During my early 20s I started to get introspective, asking myself why I was making the decisions that I was making. Why are you so negative? Why so judgemental? Why so bitchy and unpleasant? And most importantly what is this doing for you? I was making myself miserable and compounding it day after day with the thoughts that I chose to embrace and the actions that I chose day in and day out. From that day forward (as I was walking across my college campus, observing what I perceived to be as happy people) I decided that for the most part I color my own world, and I wasnt going to let my depression bury me. I can claw my way out. It was about this time that I evaluated my diet and the chemical filled shit that I was putting into my body--I drank almost 2 liters of pop a day and most of the food I consumed was artificial fast food, single serving quick food with no real nutrition. You know what they say, you are what you eat...and I felt like shit, and acted like an asshole.

Long story short I gave my life an overhaul. From the physical to the mental.

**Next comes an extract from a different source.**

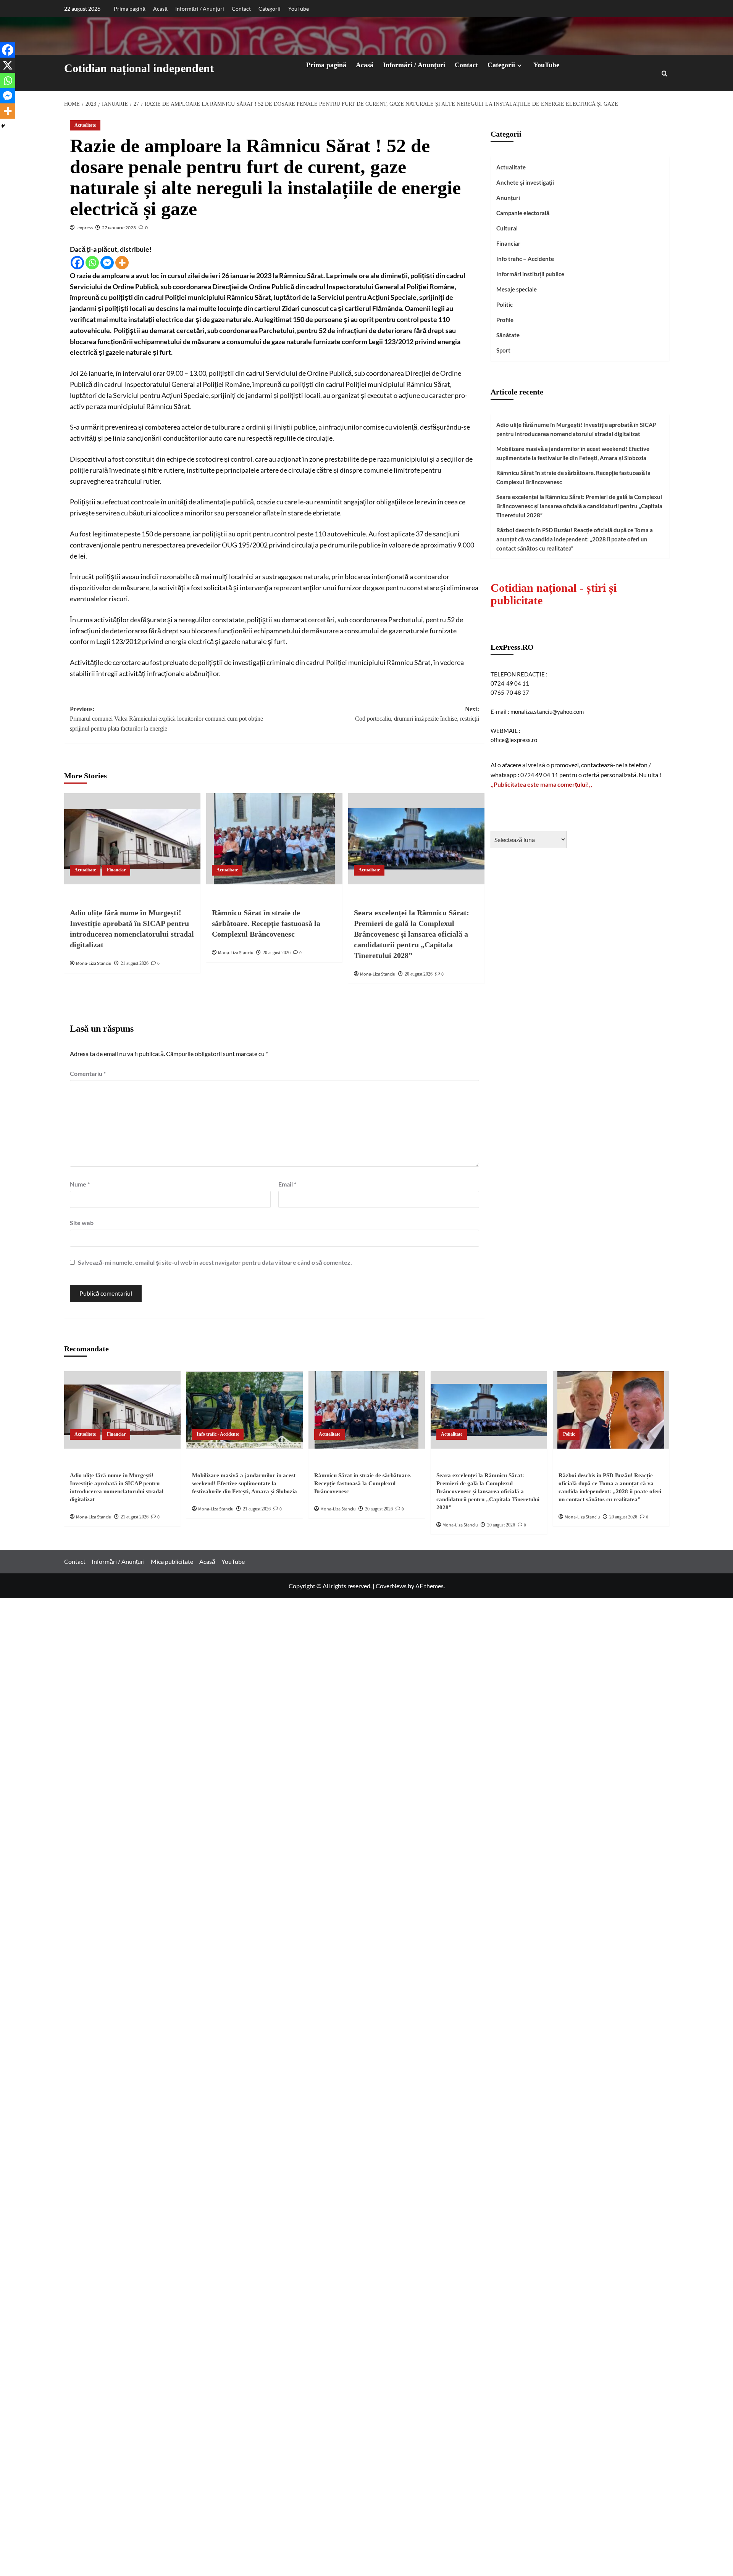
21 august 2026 (135, 963)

...so cut to today, without monitoring what I eat, without yoga (this is my mental release), without weight lifting and checking in with myself on the regular I would be a completely different person--or I might not even be here. And also without my daily affirmations (yes...I sound like Stuart Smalley) I could easily let that negativity dictate my choices. I control what I can and try to make good decisions.

That being said I am not perfect, everyone has their bad days and you cannot control your thoughts; so yes, judgement creeps in. But instead of going along with it I ask myself what is the motivation for those thoughts/feelings, can I turn it around? I know if i'm starting toward a downward spiral and I evaluate what could potentially be taking me there (did you eat too much ice cream? did you miss a workout/yoga class? have you seen your friends/family recently?) and try to fix it. Of course there isnt always an answer, and sometimes it just is; and a good healthy cry can help, or talking it out with a loved one.

To answer the original question...how do I feel about mental illness? I think it is slowly being more and more recognized in today's society, and some stigma is lifted as it becomes more prevalent. However, because you can't outright measure it like a physical illness there will always be some skepticism from those that have no experience. I feel that when you get to know yourself you can begin to cope with what your dealing with. With meds or without.

How do I feel about those that refuse meds? I can relate. I would refuse to take mine at times because I would have rather felt sad/angry than feel nothing at all. But this is just from a mild depression standpoint. If you are a danger to yourself or others in society and you *know* this, but you decide not to take your medication---or seek other ways to deal with mental illness--then this is just irresponsible and unacceptable.